To swap in the ``aff_r5`` head as the primary inference output:

.. code-block:: bash

    python scripts/main.py --config tutorials/mitoEM/R.yaml \
        --mode test --checkpoint <ckpt> \
        inference.model.head=aff_r5

4 - Submitting to the MitoEM Challenge
^^^^^^^^^^^^^^^^^^^^^^^^^^^^^^^^^^^^^^

The Grand Challenge accepts segmentation HDF5 volumes. After ``--mode
test`` produces the segmentation under ``outputs/.../results_step=<N>/``,
follow the formatting rules at
https://mitoem.grand-challenge.org/ and submit.
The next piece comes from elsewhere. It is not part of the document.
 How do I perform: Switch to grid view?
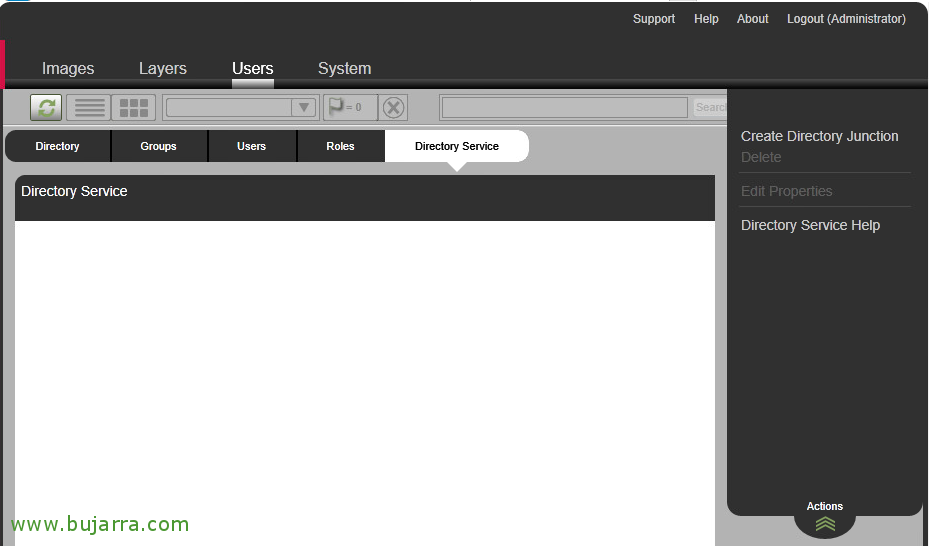(x=133, y=107)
Performance on the
challenge test split is only computable on the Grand Challenge website
because public ground truth is not released for that split.

Per-volume offline evaluation on the **validation** split (provided in
``EM30-{R,H}/mito_val-v2.h5``) uses the same ``adapted_rand + voi``
metrics described above; just point ``test.data.test`` at the val
volumes.

5 - Reference behavior
^^^^^^^^^^^^^^^^^^^^^^^^

A few sanity-check signals:

- **Training loss** has three components (``aff_r1``, ``aff_r5``,
  ``sdt``) and uncertainty-balanced weights. The
  ``train_loss_term_*_weighted`` scalars logged in TensorBoard are the
  most informative — uncertainty balancing typically pushes the
  ``aff_r5`` term down faster than ``aff_r1`` because the long-range
  task is harder.
- **Validation loss** is checked at every epoch boundary; the
  best-3 checkpoints by ``val_loss_total`` are kept.
- **Inference** on the 4096 × 4096 × 500 test volume is the dominant
  cost; expect roughly 1-2 hours on a single A100/H100 with
  ``sw_batch_size=1``.
- **Decoder threshold** (``distance_threshold[0]``) is the primary
  knob for over- / under-segmentation. The default 0.5 is a
  reasonable starting point; lower (e.g. 0.3) yields more seeds.
- **Adapted Rand** below ~0.05 on the validation split is in the
  ballpark of the published MitoEM-Rat baseline. The challenge uses
  AP-75 (average precision at IoU 0.75), which is computed by the
  Grand Challenge submission system.